# PCI Radeon 9000 - what drivers for Xfree (dri, ati?)

## docman

Hi All,

I used to sit in #gentoo and be thankful I didn't have to mess around with any of the strange and wild video card driver packages for Linux. But now, I am one of those people!

My situation is this: I have just purchased a PowerColor "Evil Commando" Radeon 9000 card for my AGP-less p3 box. It looks like a nice card: it's got VGA, DVI-out, and TV-out -- three things that are hard to find together in a PCI graphics card. Also has 64MB DDR.

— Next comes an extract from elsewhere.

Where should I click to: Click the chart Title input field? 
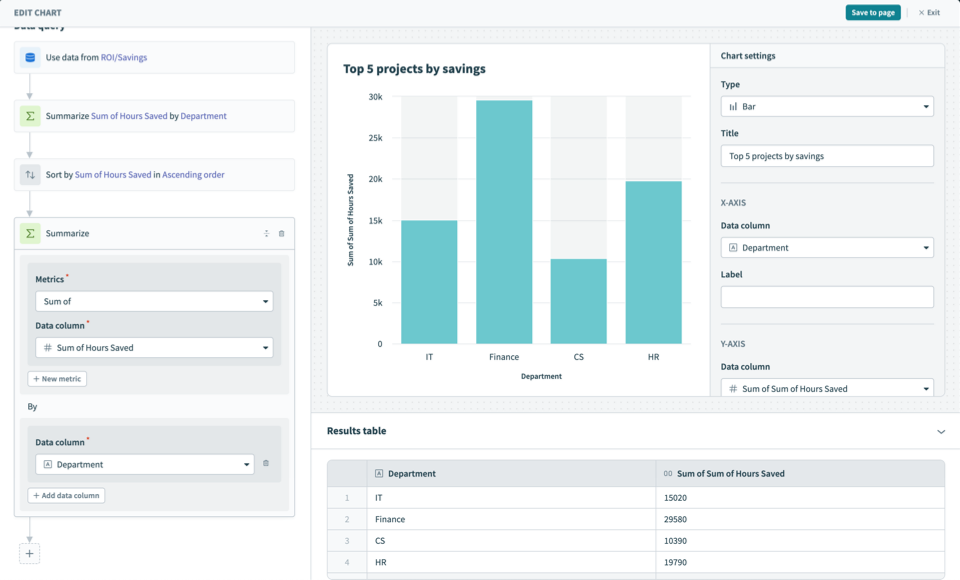827,156

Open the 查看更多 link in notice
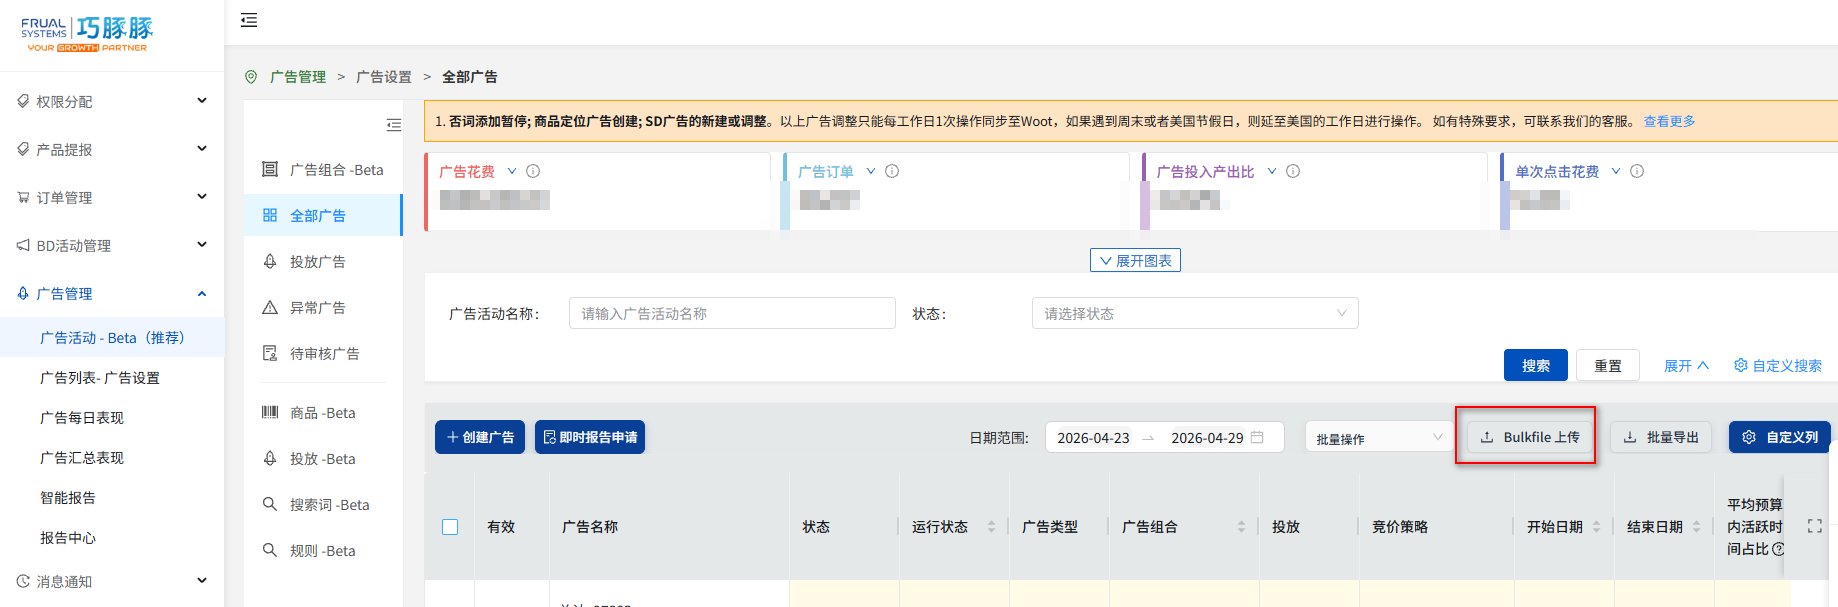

So anyway, I've got the thing installed, and with my xfree config using the generic "ati" driver, things work fine and crisp. However, I'd like to do 3d stuff with this card (okay, play Quake3), and I've been reading a lot and can't figure out my best bet.

I tried installing the latest ati-drivers, but it _appears_ that these are for AGP cards only. At least, when I had my XFree properly configured to use them, I would still get "can't init agp" errors... (and with agpgart available... "no agp device" or something to that effect -- expected, since,a gain, I've got no AGP!).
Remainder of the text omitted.